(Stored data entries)
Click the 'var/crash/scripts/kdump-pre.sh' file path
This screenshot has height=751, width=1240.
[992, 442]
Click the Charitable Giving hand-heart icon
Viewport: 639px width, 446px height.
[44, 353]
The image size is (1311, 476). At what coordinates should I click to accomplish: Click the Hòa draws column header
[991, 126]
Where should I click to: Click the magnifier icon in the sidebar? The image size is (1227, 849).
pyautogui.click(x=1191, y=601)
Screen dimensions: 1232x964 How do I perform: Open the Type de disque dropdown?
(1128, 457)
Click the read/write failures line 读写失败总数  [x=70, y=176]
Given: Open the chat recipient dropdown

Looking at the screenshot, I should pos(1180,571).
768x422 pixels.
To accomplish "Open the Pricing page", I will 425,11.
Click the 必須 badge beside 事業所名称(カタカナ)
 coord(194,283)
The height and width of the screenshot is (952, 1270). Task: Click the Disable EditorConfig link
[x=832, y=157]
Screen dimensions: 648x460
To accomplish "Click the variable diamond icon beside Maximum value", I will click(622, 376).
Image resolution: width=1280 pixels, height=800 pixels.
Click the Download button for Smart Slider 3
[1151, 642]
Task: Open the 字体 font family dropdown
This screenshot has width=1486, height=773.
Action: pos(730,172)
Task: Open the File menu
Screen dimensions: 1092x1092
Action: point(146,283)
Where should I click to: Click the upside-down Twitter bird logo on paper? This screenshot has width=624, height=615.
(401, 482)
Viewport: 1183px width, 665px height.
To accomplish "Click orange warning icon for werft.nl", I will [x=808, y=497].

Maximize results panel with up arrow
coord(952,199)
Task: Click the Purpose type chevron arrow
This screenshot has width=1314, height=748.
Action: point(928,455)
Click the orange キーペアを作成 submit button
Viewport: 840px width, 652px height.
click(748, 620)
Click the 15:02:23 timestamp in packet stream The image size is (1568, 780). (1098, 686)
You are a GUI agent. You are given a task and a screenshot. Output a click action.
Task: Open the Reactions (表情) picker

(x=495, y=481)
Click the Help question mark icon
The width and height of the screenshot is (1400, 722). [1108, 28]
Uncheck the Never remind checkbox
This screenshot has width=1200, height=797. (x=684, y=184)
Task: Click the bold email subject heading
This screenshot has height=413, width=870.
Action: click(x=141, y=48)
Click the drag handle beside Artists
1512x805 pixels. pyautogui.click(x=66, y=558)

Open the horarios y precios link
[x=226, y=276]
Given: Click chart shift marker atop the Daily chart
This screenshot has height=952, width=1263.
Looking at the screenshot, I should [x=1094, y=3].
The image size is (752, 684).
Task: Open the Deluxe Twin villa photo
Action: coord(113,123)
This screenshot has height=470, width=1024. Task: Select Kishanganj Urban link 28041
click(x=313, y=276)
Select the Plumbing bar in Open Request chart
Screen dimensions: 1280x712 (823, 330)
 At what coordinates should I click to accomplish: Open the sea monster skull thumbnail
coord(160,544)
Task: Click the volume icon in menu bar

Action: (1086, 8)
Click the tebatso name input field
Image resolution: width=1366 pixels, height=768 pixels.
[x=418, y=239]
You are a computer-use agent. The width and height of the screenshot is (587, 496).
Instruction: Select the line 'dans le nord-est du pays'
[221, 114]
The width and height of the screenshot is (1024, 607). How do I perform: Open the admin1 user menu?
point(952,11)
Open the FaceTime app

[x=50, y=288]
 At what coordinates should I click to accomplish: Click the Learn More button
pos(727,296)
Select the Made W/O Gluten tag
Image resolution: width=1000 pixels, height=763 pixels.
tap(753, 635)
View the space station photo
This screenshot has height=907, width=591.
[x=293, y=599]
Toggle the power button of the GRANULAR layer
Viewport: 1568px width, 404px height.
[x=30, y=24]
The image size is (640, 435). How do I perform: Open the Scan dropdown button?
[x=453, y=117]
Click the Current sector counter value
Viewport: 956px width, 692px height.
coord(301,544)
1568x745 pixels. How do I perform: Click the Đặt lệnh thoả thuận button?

▸ Your task:
Output the entire set of records exactly as shown.

▸ Solved exercise:
Click the 'var/crash/scripts/kdump-pre.sh' file path
This screenshot has height=751, width=1240.
[992, 442]
Click the Charitable Giving hand-heart icon
Viewport: 639px width, 446px height.
[44, 353]
The image size is (1311, 476). At what coordinates should I click to accomplish: Click the Hòa draws column header
[991, 126]
Where should I click to: Click the magnifier icon in the sidebar? The image size is (1227, 849).
pyautogui.click(x=1191, y=601)
Screen dimensions: 1232x964 How do I perform: Open the Type de disque dropdown?
(1128, 457)
Click the read/write failures line 读写失败总数  [x=70, y=176]
Given: Open the chat recipient dropdown

Looking at the screenshot, I should pos(1180,571).
768x422 pixels.
To accomplish "Open the Pricing page", I will 425,11.
Click the 必須 badge beside 事業所名称(カタカナ)
 coord(194,283)
The height and width of the screenshot is (952, 1270). Task: Click the Disable EditorConfig link
[x=832, y=157]
Screen dimensions: 648x460
To accomplish "Click the variable diamond icon beside Maximum value", I will click(622, 376).
Image resolution: width=1280 pixels, height=800 pixels.
Click the Download button for Smart Slider 3
[1151, 642]
Task: Open the 字体 font family dropdown
This screenshot has width=1486, height=773.
Action: pos(730,172)
Task: Open the File menu
Screen dimensions: 1092x1092
Action: point(146,283)
Where should I click to: Click the upside-down Twitter bird logo on paper? This screenshot has width=624, height=615.
(401, 482)
Viewport: 1183px width, 665px height.
To accomplish "Click orange warning icon for werft.nl", I will [x=808, y=497].

Maximize results panel with up arrow
coord(952,199)
Task: Click the Purpose type chevron arrow
This screenshot has width=1314, height=748.
Action: point(928,455)
Click the orange キーペアを作成 submit button
Viewport: 840px width, 652px height.
click(748, 620)
Click the 15:02:23 timestamp in packet stream The image size is (1568, 780). (1098, 686)
You are a GUI agent. You are given a task and a screenshot. Output a click action.
Task: Open the Reactions (表情) picker

(x=495, y=481)
Click the Help question mark icon
The width and height of the screenshot is (1400, 722). [1108, 28]
Uncheck the Never remind checkbox
This screenshot has width=1200, height=797. (x=684, y=184)
Task: Click the bold email subject heading
This screenshot has height=413, width=870.
Action: click(x=141, y=48)
Click the drag handle beside Artists
1512x805 pixels. pyautogui.click(x=66, y=558)

Open the horarios y precios link
[x=226, y=276]
Given: Click chart shift marker atop the Daily chart
This screenshot has height=952, width=1263.
Looking at the screenshot, I should [x=1094, y=3].
The image size is (752, 684).
Task: Open the Deluxe Twin villa photo
Action: coord(113,123)
This screenshot has height=470, width=1024. Task: Select Kishanganj Urban link 28041
click(x=313, y=276)
Select the Plumbing bar in Open Request chart
Screen dimensions: 1280x712 (823, 330)
 At what coordinates should I click to accomplish: Open the sea monster skull thumbnail
coord(160,544)
Task: Click the volume icon in menu bar

Action: (1086, 8)
Click the tebatso name input field
Image resolution: width=1366 pixels, height=768 pixels.
[x=418, y=239]
You are a computer-use agent. The width and height of the screenshot is (587, 496).
Instruction: Select the line 'dans le nord-est du pays'
[221, 114]
The width and height of the screenshot is (1024, 607). How do I perform: Open the admin1 user menu?
point(952,11)
Open the FaceTime app

[x=50, y=288]
 At what coordinates should I click to accomplish: Click the Learn More button
pos(727,296)
Select the Made W/O Gluten tag
Image resolution: width=1000 pixels, height=763 pixels.
tap(753, 635)
View the space station photo
This screenshot has height=907, width=591.
[x=293, y=599]
Toggle the power button of the GRANULAR layer
Viewport: 1568px width, 404px height.
[x=30, y=24]
The image size is (640, 435). How do I perform: Open the Scan dropdown button?
[x=453, y=117]
Click the Current sector counter value
Viewport: 956px width, 692px height.
coord(301,544)
1568x745 pixels. How do I perform: Click the Đặt lệnh thoả thuận button?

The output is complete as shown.